## SOURCE EXCERPT
# Not like I need to say Hello...



## Bean (Oct 18, 2007)

I think most know me by now but Hi for all who missed my, noisy entrance.

Metric 240v Ninjas!

Anyone for an interrogation?


----------



## soundlight (Oct 18, 2007)

You've hit 'em all, and we know your website. And here's a real Welcome Aboard!


----------



## Van (Oct 18, 2007)

Welcome aboard Bean! Now that's an intro post!


----------



## gafftaper (Oct 18, 2007)

Welcome to the Booth Bean... 


Imperial 120v Pirates Rule!!


----------



## Hughesie (Oct 18, 2007)

no metric 240v is better,


----------



## Van (Oct 18, 2007)

gafftaper said:


> Welcome to the Booth Bean...
> 
> 
> Imperial 120v Pirates Rule!!


 

Hughesie89 said:


> no metric 240v is better,


 

OMG here they go again !


----------



## gafftaper (Oct 18, 2007)

I didn't start it!!!


----------



## Logos (Oct 18, 2007)

I'm completely neutral on the subject of pirates and ninjas.

Does that help.

I like them both. And I have a skull and crossbones shower curtain.


----------



## Van (Oct 19, 2007)

Logos said:


> I'm completely neutral on the subject of pirates and ninjas.
> 
> Does that help.
> 
> I like them both. And I have a skull and crossbones shower curtain.


 
Oh Yeah! you got the one from Archie McPhee ?


----------



## Logos (Oct 19, 2007)

No I got the shower curtain in Aus. I got the bathmat and the rubber duckies (which my grandsons love) from Archie McPhee. (My oldest grandson is 14 and has started taking baths at my place so he can play with the rubber duckies, his mother is overjoyed he's actually washing.)

## INFORMATION SUPPLIED

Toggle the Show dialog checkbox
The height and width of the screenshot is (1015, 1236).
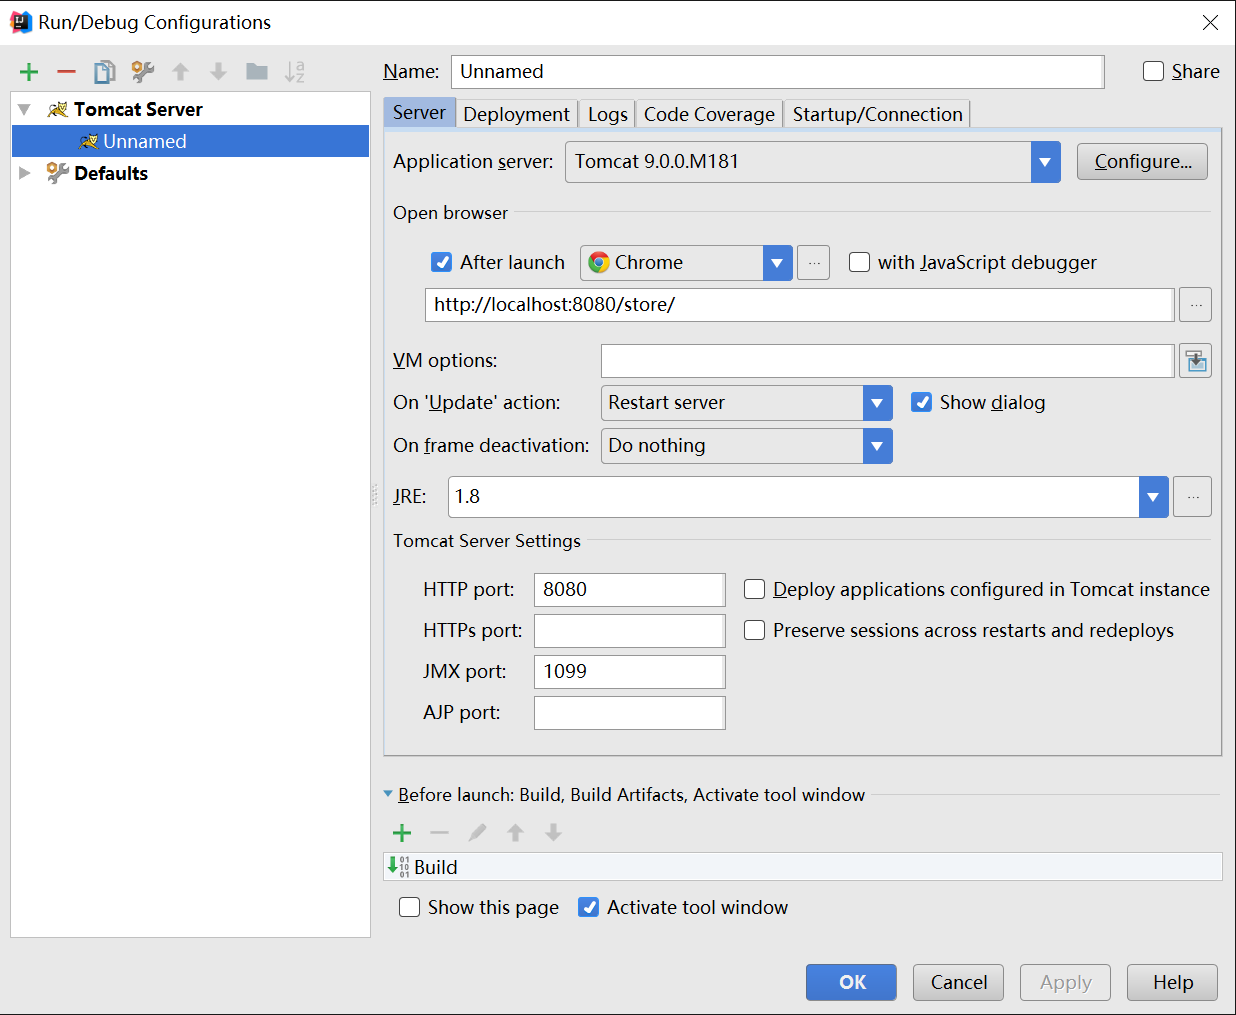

## THE EXERCISE
Could you extend the forum thread welcoming Bean with a few more posts, starting after Logos's reply about the shower curtain and the rubber duckies?

## RESULT OF THE EXERCISE
----------



## gafftaper (Oct 19, 2007)

Logos said:


> No I got the shower curtain in Aus. I got the bathmat and the rubber duckies (which my grandsons love) from Archie McPhee. (My oldest grandson is 14 and has started taking baths at my place so he can play with the rubber duckies, his mother is overjoyed he's actually washing.)



WHAT? That's so funny. That's not the typical behavior of an American 14 year old. 

P.S. I want to report that Hughesie has taken up the metric war by private messaging. Can someone on your continent please smack the boy for me!?!?!!


----------



## Logos (Oct 19, 2007)

I would do it but he's a good 10 -12 hours drive away aqnd while I have been known to drive to Melbourne to go to a party in my youth I'm a bit old now.

Yes he is behaving strangely. He doesn't come round here to have a bath but I have noticed if he stays overnight he bathes and plays with the duckies. Cool isn't it.


----------



## Hughesie (Oct 19, 2007)

Logos said:


> Yes he is behaving strangely. He doesn't come round here to have a bath but I have noticed if he stays overnight he bathes and plays with the duckies. Cool isn't it.



for a second you were talking about me, lol

and yes i have, it's easier and less invasive this way

just like the war in iraq, the imperial war won't finish by christmas

and to leave you with a fake George Bush quote

"why did you go into iraq, cus they might have wmd's"
why didn't you go into north korea, CUS THEY DO HAVE WMD'S


----------



## gafftaper (Oct 19, 2007)

Hughesie, sounds like you should head to Adelaide for a bath and to have some sense knocked into you... there's pirate duckies!!


----------



## Hughesie (Oct 19, 2007)

Nah, im right thanks
though pirate ducks sound enticing....



_Hey, you got my name right _


----------



## Logos (Oct 19, 2007)

This is getting a bit weird even by our standards. Can we leave this alone before I get arrested or something.


----------



## Hughesie (Oct 20, 2007)

yep, agreed.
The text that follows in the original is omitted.